This exercise asks for a copy of each line in the records below with the word "computer" in it.

══ Supplied entries

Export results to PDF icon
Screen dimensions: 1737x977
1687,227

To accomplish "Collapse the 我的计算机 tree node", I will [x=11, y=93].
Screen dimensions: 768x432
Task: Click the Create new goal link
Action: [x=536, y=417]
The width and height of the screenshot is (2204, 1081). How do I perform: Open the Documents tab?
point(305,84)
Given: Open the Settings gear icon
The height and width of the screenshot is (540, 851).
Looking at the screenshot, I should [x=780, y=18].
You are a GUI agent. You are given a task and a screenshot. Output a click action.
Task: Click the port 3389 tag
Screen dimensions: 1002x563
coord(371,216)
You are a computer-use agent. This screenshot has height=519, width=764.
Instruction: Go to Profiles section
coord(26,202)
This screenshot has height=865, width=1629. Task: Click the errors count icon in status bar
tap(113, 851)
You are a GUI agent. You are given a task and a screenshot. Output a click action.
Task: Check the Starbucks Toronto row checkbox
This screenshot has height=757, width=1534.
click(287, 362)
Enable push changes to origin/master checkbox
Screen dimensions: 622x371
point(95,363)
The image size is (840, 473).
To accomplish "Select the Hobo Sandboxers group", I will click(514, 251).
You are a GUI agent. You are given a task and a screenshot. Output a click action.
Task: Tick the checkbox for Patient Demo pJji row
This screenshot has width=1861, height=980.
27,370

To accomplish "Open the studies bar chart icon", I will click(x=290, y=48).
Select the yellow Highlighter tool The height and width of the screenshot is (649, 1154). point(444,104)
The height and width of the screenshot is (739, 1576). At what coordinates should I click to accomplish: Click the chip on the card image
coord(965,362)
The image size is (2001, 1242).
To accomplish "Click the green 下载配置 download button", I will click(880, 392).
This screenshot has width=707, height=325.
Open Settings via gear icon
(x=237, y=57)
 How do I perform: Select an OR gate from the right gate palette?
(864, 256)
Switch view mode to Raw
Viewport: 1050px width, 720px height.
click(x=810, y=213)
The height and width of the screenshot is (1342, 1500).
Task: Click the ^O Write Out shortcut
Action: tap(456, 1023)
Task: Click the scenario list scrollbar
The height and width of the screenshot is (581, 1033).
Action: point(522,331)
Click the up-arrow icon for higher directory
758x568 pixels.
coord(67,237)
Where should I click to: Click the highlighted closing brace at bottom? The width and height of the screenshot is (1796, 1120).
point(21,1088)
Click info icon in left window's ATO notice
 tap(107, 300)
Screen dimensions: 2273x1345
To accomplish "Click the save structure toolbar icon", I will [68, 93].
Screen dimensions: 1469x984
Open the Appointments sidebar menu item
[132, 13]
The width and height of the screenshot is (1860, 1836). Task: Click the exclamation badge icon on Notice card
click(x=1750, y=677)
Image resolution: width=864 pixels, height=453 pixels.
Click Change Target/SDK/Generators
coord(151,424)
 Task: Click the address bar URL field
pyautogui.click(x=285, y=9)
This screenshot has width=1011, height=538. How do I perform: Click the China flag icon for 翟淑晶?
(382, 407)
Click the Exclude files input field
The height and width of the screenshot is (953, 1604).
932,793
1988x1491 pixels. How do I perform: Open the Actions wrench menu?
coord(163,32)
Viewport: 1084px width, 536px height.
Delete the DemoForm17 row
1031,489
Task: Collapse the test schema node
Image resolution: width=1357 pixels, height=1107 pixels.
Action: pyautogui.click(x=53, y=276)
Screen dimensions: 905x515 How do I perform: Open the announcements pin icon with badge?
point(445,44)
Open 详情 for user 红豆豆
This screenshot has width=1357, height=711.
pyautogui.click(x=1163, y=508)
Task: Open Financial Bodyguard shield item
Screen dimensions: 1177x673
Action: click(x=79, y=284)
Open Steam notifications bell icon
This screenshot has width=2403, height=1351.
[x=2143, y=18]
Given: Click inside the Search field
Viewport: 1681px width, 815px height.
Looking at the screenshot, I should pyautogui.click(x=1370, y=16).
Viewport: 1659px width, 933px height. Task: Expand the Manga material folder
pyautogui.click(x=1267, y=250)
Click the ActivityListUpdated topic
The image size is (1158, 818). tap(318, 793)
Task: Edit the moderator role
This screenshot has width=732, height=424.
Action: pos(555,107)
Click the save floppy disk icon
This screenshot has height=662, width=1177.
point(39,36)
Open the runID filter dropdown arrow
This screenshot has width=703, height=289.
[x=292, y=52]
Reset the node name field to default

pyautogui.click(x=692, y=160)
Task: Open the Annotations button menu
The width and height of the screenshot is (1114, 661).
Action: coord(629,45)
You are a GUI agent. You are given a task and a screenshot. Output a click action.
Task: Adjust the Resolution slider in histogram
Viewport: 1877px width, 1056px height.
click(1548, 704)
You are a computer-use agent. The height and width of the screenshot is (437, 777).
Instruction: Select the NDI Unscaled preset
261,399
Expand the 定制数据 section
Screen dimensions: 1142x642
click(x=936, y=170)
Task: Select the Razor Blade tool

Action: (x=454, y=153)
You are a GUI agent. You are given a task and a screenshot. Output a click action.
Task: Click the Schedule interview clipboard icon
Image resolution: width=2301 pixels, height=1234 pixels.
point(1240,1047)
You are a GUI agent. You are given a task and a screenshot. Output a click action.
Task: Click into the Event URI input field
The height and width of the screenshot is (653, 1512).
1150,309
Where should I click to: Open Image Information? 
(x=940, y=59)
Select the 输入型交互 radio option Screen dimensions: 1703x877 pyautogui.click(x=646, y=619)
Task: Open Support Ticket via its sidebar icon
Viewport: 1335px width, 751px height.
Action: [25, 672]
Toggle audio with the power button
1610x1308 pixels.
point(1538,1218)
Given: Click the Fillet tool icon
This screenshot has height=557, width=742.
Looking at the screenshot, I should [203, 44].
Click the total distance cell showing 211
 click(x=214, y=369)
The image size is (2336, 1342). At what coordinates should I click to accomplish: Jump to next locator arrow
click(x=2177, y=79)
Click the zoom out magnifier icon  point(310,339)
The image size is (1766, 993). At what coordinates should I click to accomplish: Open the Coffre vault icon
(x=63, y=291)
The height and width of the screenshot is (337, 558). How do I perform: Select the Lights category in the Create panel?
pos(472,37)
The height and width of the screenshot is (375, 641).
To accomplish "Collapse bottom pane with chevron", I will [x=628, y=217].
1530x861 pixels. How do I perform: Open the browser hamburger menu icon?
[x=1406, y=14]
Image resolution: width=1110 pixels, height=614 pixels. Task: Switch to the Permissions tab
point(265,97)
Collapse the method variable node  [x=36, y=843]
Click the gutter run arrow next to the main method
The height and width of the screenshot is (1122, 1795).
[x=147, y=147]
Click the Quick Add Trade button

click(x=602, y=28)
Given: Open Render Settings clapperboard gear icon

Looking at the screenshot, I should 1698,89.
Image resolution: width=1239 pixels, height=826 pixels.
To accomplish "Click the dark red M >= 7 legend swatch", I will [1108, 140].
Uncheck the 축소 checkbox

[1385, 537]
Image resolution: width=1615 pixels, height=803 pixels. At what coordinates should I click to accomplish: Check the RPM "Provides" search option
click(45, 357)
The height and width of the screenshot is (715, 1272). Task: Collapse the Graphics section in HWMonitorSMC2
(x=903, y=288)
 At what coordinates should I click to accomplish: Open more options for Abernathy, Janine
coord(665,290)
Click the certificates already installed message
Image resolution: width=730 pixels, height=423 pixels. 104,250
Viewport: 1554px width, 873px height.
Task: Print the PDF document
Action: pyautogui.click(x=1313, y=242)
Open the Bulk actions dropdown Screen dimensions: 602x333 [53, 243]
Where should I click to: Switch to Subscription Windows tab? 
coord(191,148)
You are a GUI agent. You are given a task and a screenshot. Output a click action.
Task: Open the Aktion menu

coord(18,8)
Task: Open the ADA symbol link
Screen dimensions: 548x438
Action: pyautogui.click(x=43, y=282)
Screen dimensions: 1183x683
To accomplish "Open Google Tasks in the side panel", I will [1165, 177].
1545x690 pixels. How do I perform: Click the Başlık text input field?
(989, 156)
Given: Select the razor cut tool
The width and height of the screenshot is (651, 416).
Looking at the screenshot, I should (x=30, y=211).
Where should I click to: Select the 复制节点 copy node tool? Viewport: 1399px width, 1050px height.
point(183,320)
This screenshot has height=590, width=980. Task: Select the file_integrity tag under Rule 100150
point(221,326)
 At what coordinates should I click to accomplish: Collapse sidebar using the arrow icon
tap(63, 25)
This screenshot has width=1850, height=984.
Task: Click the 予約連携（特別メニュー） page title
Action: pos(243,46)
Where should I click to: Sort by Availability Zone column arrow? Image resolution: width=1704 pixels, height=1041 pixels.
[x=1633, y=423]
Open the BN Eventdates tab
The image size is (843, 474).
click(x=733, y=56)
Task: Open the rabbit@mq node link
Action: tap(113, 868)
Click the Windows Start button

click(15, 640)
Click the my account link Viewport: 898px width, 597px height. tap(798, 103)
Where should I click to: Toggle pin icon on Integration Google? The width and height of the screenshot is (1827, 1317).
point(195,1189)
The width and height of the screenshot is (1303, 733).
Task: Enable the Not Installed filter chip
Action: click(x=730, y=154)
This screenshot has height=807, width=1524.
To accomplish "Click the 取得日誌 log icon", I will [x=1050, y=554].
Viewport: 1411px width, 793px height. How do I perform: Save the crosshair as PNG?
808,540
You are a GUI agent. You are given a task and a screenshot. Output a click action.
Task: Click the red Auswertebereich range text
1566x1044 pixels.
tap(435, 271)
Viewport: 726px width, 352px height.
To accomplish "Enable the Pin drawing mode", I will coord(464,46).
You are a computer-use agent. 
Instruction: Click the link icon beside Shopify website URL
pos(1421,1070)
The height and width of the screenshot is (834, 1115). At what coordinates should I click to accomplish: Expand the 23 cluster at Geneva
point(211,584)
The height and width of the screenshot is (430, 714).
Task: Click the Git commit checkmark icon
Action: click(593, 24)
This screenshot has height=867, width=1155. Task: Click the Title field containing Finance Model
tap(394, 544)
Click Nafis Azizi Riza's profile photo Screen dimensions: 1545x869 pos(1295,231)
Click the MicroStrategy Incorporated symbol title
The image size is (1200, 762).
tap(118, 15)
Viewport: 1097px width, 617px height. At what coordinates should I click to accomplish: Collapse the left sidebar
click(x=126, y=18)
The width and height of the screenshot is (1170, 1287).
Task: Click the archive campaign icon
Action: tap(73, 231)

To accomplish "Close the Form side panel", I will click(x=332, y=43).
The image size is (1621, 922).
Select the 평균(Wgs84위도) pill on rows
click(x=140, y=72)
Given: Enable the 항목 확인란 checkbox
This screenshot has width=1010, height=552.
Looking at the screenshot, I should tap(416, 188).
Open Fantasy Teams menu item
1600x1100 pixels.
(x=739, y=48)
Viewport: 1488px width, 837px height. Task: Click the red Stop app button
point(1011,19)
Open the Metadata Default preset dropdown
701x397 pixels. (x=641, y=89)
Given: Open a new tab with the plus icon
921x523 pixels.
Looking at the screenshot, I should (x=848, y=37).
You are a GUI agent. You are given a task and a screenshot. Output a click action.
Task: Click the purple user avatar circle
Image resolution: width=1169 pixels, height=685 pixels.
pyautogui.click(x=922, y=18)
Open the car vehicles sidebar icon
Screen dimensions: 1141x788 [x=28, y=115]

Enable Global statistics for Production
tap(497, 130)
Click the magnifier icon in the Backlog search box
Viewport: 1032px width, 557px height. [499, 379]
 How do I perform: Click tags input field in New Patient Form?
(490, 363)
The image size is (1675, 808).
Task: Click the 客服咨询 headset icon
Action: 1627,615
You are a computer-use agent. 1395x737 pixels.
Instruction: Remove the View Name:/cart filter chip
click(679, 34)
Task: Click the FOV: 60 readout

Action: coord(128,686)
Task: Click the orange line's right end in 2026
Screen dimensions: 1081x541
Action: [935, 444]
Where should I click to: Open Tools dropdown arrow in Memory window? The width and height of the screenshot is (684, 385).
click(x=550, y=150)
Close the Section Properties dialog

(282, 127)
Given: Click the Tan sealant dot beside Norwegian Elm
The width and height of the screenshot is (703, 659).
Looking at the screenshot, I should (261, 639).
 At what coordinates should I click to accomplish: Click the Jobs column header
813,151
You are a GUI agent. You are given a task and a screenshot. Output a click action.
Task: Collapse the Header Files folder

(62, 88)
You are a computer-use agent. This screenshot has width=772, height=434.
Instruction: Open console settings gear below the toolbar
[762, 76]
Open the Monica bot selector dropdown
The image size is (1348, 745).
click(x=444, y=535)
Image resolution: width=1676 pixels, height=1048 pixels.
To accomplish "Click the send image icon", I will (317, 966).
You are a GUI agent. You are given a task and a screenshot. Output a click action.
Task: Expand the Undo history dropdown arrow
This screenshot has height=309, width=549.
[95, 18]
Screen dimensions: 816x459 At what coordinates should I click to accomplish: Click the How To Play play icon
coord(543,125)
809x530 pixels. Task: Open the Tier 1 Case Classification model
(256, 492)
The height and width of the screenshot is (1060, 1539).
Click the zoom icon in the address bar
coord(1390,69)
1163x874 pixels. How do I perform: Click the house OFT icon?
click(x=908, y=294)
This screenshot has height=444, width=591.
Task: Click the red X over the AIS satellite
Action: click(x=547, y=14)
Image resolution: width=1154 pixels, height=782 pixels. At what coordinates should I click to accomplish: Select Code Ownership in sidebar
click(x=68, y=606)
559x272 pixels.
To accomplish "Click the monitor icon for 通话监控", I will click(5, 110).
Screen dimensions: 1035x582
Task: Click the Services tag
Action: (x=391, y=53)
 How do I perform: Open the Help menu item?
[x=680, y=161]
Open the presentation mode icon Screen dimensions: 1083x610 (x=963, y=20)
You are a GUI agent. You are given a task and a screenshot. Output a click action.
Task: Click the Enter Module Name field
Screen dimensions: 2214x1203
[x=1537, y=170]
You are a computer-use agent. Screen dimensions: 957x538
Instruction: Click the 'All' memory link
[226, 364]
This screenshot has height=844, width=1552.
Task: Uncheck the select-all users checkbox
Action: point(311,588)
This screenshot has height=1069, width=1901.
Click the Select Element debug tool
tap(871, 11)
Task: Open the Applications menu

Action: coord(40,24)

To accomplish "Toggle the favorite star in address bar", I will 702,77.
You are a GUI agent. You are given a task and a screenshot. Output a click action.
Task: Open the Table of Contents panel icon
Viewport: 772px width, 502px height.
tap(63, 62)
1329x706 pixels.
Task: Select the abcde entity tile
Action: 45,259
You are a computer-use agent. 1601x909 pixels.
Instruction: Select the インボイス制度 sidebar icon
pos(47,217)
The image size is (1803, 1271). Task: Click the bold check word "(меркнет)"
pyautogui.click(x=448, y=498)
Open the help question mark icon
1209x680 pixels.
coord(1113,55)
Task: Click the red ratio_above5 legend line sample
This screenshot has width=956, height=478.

════

Answer area |
You are a computer-use agent. This screenshot has height=519, width=764.
You are a computer-use agent. The height and width of the screenshot is (437, 777).
You are a computer-use agent. 
You are a computer-use agent. 1395x737 pixels.
You are a computer-use agent. This screenshot has width=772, height=434.
You are a computer-use agent. Screen dimensions: 957x538
You are a computer-use agent. 1601x909 pixels.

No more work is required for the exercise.